=== Begin Enclosure ===

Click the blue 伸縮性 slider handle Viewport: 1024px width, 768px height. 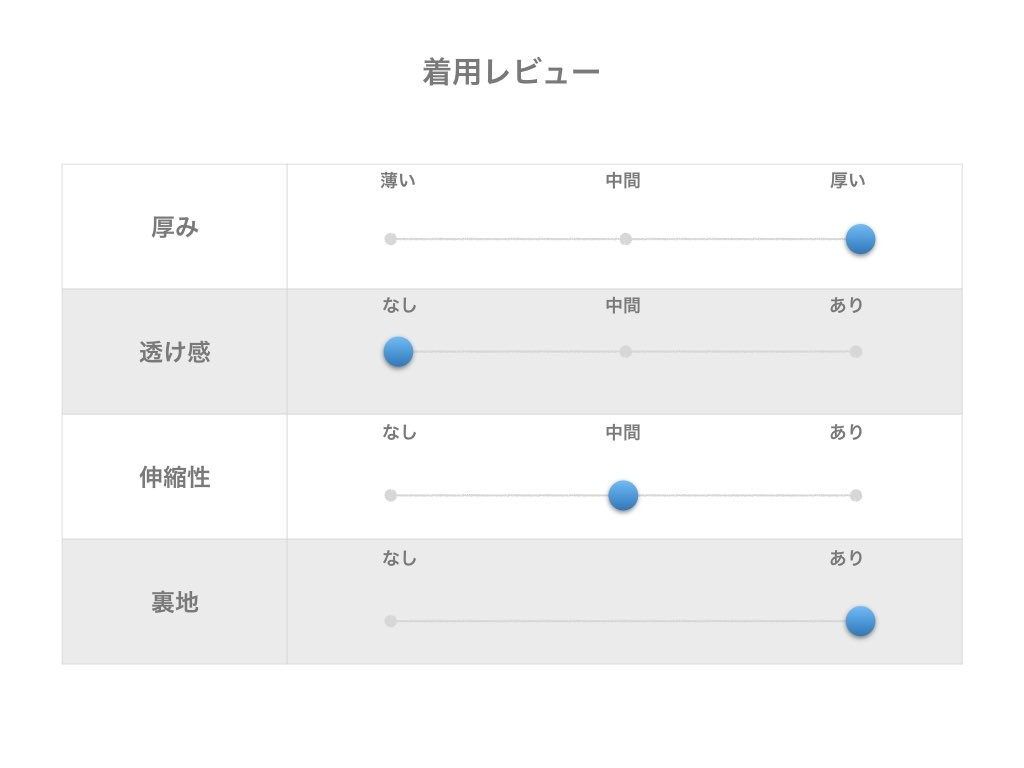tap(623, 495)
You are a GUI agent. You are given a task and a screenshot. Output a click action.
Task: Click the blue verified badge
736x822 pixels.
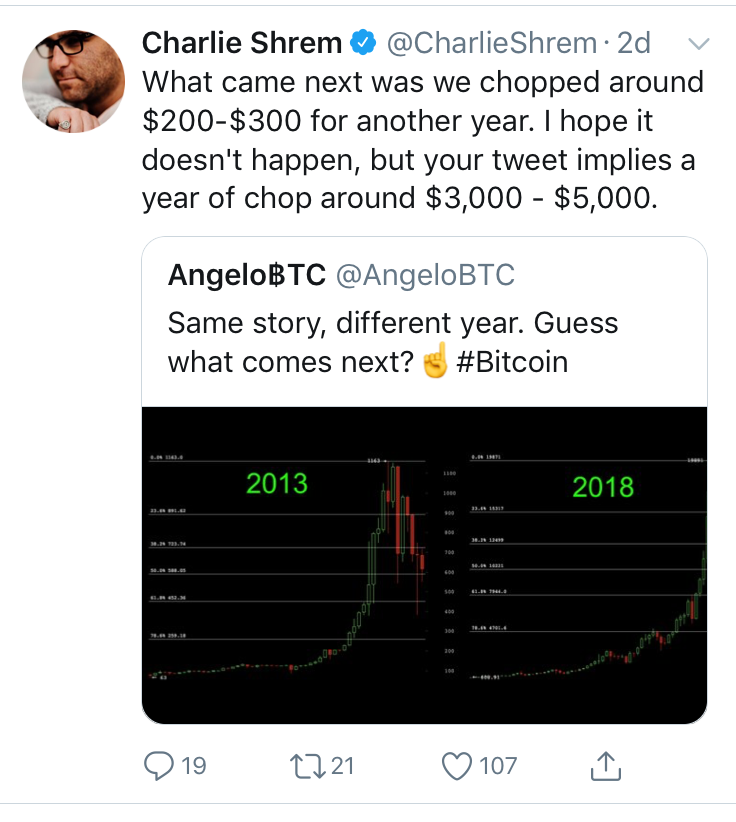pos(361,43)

=== End Enclosure ===

YOUR INSTRUCTIONS: Where the line containing "Task: Click the blue verified badge" appears above, start there and set down each line exactly through the last line of the data; leave out every picture.

RESULT:
Task: Click the blue verified badge
736x822 pixels.
pos(361,43)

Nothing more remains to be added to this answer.